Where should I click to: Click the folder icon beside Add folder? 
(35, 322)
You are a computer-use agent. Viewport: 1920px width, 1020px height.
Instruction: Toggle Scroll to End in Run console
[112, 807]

----------

_ASSIGNED TASK_.
Please make an exact copy of the lines from the one holding "You are a computer-use" through the final line of the records above, nothing more.

_WRITTEN ANSWER_.
You are a computer-use agent. Viewport: 1920px width, 1020px height.
Instruction: Toggle Scroll to End in Run console
[112, 807]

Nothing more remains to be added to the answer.